Noch schriller und unheimlicher: Erste Eindrücke von David Lynchs „Twin Peaks“-Fortsetzung.

Freizeit & Unterhaltung : Gunther Reinhardt (gun)

Stuttgart - Die Geschäfte in der Big Bang Bar laufen gut. Der Rockerclub im Süden von Twin Peaks hieß früher The Roadhouse. Und außer dem Namen hat sich nicht viel geändert. James Hurley schaut vorbei, dieser Kleinstadt-James-Dean, der weiterhin am liebsten Lederjacke trägt, obwohl er nach einem Motorradunfall noch ein bisschen ruhiger geworden ist. Shelly Johnson, die immer noch Männer um den Finger wickelt, sitzt mit Freundinnen in einer Nische und beschwert sich darüber, dass ihre Tochter in den falschen Typen verknallt ist. Und immer noch beschallt watteweicher Dreampop die Bikerbar. An diesem Abend stehen die Chromatics auf der in blaues Licht getauchten Bühne, und Sängerin Ruth Radele haucht traurigschön ins Mikrofon: „Shadow, take me down / Shadow, take me down with you!“

 

„In 25 Jahren sehen wir uns wieder“

Tatsächlich nimmt einen David Lynch bei der Fortsetzung der Serie „Twin Peaks“ wieder mit zurück in eine Schattenwelt – eine Schattenwelt, die er vor einem Vierteljahrhundert mit vielen offen Fragen hinter sich zurückgelassen hatte. Die Serie „Twin Peak“, die vom Mord an der Ballkönigin Laura Palmer erzählte und Mystery-, Krimi- und Soap-Elemente vermischte, stellte Anfang der 1990er die Fernsehwelt auf den Kopf. Als die Serie nach zwei Staffeln im Juni 1991 mit einem surrealen Finale zu Ende ging, versprach die tote Laura Palmer dem FBI-Agenten Dale Cooper: „In 25 Jahren sehen wir uns wieder.“ Jetzt wird dieses Versprechen eingelöst.

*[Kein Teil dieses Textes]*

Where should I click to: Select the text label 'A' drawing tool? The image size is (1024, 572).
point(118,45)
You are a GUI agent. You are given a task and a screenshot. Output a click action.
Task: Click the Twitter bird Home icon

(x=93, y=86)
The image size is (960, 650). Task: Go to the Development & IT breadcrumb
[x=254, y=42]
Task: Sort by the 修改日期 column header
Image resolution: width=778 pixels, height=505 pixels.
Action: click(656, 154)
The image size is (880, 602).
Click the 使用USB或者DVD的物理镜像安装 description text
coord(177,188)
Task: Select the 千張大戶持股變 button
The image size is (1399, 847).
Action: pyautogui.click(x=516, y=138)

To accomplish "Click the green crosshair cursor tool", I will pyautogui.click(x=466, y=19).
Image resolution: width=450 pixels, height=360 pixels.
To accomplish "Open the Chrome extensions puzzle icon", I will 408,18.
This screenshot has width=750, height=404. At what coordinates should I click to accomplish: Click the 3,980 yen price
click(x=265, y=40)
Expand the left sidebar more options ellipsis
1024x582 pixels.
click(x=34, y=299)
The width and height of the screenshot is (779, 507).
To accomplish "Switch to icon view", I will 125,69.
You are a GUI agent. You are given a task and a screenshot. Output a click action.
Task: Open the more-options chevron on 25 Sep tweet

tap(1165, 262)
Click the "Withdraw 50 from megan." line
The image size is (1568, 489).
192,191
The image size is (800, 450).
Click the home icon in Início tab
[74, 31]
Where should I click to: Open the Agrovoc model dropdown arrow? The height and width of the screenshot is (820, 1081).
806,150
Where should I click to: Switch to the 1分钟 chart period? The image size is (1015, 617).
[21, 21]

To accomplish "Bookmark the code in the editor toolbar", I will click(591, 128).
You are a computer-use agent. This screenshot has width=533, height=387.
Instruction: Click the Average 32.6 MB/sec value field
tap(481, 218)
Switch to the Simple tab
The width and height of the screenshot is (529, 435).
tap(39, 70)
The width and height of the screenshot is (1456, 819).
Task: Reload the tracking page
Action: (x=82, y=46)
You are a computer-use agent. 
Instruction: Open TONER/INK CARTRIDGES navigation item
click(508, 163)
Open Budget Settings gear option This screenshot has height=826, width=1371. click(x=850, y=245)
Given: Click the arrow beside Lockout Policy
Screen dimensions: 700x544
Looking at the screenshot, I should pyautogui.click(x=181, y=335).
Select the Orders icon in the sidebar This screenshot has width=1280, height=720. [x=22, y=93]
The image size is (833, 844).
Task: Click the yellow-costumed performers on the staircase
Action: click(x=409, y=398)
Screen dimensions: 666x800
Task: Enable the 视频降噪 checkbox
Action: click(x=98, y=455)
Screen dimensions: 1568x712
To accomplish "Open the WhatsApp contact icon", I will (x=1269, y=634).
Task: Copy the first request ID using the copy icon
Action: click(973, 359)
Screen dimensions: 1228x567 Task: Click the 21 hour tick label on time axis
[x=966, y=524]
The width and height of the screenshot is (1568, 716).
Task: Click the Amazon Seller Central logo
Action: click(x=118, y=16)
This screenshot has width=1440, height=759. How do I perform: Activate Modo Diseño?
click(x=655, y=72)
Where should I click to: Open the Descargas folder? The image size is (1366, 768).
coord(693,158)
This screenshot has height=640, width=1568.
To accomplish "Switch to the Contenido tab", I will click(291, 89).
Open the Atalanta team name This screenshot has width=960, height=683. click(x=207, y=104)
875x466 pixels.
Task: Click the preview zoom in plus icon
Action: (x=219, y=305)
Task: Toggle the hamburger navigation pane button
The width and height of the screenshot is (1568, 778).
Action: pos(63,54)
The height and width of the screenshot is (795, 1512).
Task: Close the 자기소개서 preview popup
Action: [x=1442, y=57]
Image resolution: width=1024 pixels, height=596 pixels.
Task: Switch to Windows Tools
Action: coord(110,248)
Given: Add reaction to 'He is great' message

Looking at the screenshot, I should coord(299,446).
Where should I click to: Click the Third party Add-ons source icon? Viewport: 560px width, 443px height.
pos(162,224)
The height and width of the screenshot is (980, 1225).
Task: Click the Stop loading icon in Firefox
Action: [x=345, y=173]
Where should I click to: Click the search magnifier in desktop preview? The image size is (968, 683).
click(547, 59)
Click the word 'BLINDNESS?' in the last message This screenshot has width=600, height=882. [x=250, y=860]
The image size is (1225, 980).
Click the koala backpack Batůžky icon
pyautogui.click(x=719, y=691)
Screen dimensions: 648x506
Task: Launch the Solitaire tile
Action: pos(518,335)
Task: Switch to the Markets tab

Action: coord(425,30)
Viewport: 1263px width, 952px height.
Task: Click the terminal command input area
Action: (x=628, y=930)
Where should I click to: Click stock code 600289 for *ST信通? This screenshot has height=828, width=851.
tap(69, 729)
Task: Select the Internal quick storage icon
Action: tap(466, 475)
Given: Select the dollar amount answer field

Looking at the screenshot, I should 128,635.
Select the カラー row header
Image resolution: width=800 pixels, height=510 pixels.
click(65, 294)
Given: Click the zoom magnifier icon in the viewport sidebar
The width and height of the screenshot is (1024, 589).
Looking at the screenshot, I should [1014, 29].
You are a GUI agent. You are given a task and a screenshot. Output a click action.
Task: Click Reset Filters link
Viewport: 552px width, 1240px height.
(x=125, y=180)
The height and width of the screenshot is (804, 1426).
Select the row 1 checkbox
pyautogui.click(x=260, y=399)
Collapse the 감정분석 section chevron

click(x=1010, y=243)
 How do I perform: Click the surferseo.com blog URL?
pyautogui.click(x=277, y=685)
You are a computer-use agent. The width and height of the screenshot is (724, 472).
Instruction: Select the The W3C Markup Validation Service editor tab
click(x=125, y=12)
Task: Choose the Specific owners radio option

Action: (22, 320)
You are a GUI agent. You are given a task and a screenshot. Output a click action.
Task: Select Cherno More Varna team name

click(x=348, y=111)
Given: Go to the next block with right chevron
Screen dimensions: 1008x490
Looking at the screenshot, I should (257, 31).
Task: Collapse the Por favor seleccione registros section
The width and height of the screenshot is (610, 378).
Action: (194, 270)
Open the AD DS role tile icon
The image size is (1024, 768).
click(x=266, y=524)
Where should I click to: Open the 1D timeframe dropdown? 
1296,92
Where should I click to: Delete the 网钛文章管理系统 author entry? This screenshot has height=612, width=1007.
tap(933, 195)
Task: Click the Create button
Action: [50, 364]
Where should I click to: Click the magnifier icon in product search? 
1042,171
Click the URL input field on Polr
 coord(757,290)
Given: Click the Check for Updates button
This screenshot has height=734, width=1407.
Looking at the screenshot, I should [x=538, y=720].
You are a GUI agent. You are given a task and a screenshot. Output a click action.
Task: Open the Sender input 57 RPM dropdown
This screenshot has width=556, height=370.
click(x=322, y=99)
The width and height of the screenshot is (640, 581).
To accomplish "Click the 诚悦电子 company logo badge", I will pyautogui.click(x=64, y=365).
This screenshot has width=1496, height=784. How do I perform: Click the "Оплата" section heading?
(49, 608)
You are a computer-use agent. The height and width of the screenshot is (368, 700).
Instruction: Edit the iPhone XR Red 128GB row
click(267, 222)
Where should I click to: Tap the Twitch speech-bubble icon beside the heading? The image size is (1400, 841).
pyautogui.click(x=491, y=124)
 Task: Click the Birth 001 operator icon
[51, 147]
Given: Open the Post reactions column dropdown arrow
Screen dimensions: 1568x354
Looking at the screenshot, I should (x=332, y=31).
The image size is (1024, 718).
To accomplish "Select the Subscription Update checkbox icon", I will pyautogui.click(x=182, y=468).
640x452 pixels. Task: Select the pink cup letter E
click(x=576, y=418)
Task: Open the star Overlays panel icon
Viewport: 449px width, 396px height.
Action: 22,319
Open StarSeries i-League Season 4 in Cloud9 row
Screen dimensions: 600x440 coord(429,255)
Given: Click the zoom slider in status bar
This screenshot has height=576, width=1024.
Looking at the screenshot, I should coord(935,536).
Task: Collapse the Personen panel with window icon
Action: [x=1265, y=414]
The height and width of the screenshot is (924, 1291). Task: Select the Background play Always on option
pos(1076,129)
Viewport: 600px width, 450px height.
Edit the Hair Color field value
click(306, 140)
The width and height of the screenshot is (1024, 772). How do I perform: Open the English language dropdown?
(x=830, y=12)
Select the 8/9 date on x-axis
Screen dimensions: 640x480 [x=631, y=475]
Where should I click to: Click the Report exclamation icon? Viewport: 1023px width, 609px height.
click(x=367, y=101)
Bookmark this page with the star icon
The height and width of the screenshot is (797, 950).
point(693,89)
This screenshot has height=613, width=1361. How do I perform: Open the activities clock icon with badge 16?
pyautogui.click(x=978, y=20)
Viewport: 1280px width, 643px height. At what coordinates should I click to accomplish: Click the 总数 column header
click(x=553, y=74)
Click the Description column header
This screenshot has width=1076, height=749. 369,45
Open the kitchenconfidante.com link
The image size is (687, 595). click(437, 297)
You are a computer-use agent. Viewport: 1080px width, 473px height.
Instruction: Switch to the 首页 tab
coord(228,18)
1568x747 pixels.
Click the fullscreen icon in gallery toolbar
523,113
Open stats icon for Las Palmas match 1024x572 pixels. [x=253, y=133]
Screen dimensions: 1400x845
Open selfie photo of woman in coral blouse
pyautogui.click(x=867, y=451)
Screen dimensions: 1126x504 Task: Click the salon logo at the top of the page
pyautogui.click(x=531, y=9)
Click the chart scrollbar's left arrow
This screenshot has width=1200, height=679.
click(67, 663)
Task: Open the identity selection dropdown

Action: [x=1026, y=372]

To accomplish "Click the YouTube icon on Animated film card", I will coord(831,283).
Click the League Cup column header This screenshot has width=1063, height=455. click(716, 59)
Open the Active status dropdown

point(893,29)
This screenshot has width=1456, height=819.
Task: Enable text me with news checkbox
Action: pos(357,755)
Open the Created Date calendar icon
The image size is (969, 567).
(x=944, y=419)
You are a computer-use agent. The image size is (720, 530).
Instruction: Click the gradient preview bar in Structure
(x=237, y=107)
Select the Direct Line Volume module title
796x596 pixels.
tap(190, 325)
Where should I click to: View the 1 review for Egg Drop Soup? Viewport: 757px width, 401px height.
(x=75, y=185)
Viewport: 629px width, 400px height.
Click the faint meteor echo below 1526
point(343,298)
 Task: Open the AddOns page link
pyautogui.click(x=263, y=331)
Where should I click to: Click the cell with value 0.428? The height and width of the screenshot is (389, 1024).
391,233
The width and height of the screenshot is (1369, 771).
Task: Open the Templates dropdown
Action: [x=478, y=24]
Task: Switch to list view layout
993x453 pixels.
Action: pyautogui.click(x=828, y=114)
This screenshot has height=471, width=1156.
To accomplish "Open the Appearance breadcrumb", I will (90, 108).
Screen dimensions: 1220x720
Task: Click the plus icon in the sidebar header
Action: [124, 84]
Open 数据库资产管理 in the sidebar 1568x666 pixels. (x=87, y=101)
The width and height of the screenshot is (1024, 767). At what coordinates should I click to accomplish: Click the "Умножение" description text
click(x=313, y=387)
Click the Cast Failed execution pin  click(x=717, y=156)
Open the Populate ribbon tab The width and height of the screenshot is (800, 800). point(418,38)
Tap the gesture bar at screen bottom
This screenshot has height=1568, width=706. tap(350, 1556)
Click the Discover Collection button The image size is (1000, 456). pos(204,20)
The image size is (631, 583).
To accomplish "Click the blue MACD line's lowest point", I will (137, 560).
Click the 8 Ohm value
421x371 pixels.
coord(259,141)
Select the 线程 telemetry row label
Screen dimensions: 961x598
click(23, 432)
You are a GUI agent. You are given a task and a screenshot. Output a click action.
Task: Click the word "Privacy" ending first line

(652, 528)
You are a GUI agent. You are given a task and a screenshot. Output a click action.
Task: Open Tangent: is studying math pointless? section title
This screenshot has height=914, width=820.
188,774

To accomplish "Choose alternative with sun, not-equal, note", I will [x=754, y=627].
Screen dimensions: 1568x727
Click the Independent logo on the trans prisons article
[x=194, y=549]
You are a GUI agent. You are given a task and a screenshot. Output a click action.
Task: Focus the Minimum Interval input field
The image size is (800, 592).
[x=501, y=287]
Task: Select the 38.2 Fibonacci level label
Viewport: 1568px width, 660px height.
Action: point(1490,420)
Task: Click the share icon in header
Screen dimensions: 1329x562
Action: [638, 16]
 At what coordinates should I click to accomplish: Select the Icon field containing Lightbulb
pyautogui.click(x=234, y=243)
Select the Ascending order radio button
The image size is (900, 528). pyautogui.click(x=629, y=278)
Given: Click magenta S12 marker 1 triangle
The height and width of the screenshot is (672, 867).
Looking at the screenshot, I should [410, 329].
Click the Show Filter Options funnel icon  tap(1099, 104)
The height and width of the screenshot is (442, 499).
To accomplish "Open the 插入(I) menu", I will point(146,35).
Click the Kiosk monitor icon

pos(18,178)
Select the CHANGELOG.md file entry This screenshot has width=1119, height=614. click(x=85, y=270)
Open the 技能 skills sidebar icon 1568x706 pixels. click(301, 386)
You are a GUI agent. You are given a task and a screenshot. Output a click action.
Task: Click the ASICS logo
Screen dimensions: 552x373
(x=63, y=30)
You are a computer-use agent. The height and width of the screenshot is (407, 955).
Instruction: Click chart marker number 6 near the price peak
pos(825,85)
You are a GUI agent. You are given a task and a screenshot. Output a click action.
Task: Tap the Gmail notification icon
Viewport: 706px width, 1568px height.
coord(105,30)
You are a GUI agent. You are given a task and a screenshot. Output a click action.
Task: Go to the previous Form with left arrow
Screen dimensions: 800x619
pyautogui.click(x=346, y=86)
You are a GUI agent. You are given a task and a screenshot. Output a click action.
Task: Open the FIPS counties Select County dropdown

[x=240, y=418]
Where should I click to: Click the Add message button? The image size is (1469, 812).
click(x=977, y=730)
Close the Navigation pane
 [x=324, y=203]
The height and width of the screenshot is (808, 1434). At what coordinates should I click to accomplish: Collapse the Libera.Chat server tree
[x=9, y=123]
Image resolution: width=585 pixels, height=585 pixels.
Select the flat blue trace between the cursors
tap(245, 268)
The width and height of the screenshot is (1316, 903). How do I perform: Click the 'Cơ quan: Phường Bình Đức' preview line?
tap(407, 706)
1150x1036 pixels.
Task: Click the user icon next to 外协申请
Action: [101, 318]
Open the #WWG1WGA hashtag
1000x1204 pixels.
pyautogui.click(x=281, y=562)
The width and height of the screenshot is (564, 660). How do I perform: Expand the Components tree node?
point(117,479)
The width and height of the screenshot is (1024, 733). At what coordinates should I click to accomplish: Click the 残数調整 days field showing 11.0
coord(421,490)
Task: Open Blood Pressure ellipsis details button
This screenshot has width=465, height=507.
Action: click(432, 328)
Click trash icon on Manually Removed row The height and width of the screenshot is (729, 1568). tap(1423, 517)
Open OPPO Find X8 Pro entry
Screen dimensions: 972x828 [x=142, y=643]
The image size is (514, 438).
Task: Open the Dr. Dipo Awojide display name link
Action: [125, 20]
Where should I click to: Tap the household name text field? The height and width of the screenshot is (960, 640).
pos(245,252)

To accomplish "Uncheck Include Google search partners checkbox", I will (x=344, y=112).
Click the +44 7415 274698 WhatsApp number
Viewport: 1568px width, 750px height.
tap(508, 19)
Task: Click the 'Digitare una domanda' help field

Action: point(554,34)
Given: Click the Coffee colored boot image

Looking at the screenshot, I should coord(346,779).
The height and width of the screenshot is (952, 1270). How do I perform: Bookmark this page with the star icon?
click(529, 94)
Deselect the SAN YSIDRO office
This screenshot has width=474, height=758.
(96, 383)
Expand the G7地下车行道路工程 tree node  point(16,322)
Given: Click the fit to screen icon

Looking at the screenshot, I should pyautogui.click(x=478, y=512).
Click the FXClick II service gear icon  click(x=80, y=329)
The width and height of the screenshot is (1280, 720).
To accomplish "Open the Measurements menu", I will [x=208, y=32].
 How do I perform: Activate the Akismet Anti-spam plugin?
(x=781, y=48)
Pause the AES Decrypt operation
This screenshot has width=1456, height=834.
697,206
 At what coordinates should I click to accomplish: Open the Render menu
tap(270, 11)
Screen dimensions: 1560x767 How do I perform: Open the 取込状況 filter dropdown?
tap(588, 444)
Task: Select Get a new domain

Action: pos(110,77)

Die Rückkehr nach Twin Peaks erweist sich in den ersten Episoden, die in der Nacht von Sonntag auf Montag im US-Fernsehen ausgestrahlt wurden, als eine Serientrip, der sich noch seltsamer, gefährlicher und unheimlicher anfühlt, als der, zu dem einen damals David Lynch und Mark Frost mitnahmen. Und diesmal ist ihnen von den geheimnisvollen Wäldern umgebene Städtchen Twin Peaks nicht Schauplatz genug.

Die Reise geht zurück nach Twin Peaks, aber auch New York

In New York City etwa soll Sam (Benjamin Rosenfield) in einem Raum voller technischer Apparaturen einen leeren Glaskasten bewachen. Als er aber stattdessen mit seiner Besucherin Tracey (Madeleine Zima) auf dem Sofa herummacht, verfärbt sich die Box plötzlich dunkel, das Glas zersplittert, und die beiden werden von einem Schattenwesen angegriffen.

In Buckhorn, South Dakota, finden derweil Polizisten in einem grausig stinkenden Apartment im Bett den Kopf einer Frau und den Körper eines Mannes. Die am Tatort gefundenen Fingerabdrücke gehören dem örtlichen Schuldirektor Bill Hastings (Matthew Lillard). Und als ihn die Polizei abführt, ist die größte Sorge seiner Frau Phyllis (Cornelia Guest): „Aber die Morgans kommen doch heute zum Essen!“

Währenddessen bekommt in Twin Peaks Deputy Hawk (Michael Horse) einen Anruf von der Log Lady (Catherine Coulson, die während der Dreharbeiten einem Krebsleiden erlag), die ihm von ihrem magischen Holzklotz eine Nachricht übermittelt: Er müsse nach etwas suchen, das verloren gegangen ist. Und das habe mit dem Verschwinden des FBI-Agent Dale Cooper (Kyle MacLachlan) zu tun.

Eine kuriose, grässlich-schöne Welt

Cooper, der nicht nur mit seiner kindlich-naiven Neugier und seiner grotesken Vorliebe für schwarzen Kaffee, Kirchkuchen und Douglastannen, sondern auch mit seinen kuriosen Ermittlungsmethoden das Herz der ersten beiden „Twin Peaks“-Staffeln war, ist nämlich ebenfalls verloren gegangen. Seit er sich am Ende der zweiten Staffel in einer Art Teufelspakt für die entführte Gewinnerin eines Schönheitswettbewerbs geopfert hat, sitzt er in einem surrealen David-Lynch-Labyrinth aus roten Vorhängen und Zickzackmustern fest, während in der wirklichen Welt sein Doppelgänger sein Unwesen treibt. Der böse Dale Cooper hat nichts mit dem adretten FBI-Agenten gemeinsam. Mit seinem strähnigen Haaren gleicht er eher Bob, dem mystischen Killer aus den ersten beiden „Twin Peaks“-Staffeln und erweist sich als brutaler, seelenloser Mörder.

Wie in der Originalserie taucht man auch jetzt wieder eingelullt von der Musik Angelo Badalamentis in eine kuriose Traumwelt ein, in der Schrecken und Slapstick nahe beieinander liegen: in eine grässlich-schöne Welt, in der Doctor Jacoby (Russ Tamblyn) immer noch diese rot-blaue Brille trägt, in der ein Stinktier das Leben des Hotelbesitzers Benjamin Horne (Richard Beymer) erschwert, in der Laura Palmers Mutter (Grace Zabriskie) vor dem Einschlafen Tierdokus schaut, bei denen Löwen Gnus auffressen, und in der Lucy Moran (Kimmy Robertson) vom Sheriffbüro immer noch denkt, dass alle Probleme der Welt mit einem Karton voller Donuts gelöst werden können.

Sendetermin: Die ersten vier „Twin Peaks“- Folgen sind auf Sky On Demand, Sky Go und Sky Ticket zu sehen, ab 25. 5. strahlt Sky Atlantic HD die Serie donnerstags um 20.15 Uhr wahlweise auch auf Deutsch aus.